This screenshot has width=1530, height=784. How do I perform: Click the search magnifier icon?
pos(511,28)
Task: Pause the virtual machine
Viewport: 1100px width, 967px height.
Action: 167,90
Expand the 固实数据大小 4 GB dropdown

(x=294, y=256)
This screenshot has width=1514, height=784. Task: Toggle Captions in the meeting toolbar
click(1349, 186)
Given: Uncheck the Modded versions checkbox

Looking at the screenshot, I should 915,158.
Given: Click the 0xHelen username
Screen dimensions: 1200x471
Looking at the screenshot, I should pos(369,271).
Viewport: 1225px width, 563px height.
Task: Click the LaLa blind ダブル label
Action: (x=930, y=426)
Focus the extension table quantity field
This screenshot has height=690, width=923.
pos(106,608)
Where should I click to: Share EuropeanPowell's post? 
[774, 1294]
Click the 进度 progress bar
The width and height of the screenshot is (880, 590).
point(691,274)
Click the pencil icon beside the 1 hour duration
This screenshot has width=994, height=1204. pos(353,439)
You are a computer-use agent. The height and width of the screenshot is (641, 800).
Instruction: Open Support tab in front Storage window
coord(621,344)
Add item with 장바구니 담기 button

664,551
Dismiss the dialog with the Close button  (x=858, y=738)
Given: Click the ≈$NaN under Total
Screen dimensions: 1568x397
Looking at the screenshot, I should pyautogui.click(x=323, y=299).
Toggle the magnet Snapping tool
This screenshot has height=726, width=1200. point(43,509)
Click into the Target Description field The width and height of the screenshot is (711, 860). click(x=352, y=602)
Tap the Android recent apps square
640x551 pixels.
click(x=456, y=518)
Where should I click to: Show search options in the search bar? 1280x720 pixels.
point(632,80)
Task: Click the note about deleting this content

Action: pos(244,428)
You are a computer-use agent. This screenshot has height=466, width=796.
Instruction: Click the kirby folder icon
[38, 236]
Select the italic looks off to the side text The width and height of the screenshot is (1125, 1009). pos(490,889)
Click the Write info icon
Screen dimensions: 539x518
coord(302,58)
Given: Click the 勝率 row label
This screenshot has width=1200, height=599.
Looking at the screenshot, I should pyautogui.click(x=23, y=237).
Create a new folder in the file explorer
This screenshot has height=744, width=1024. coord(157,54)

• • •

• _DESCRIPTION OF THE TASK_
All lines of the entries containing the string "agent" must be shown in full.

• _RESPONSE TO THIS EXERCISE_
You are a computer-use agent. The height and width of the screenshot is (641, 800).
You are a computer-use agent. This screenshot has height=466, width=796.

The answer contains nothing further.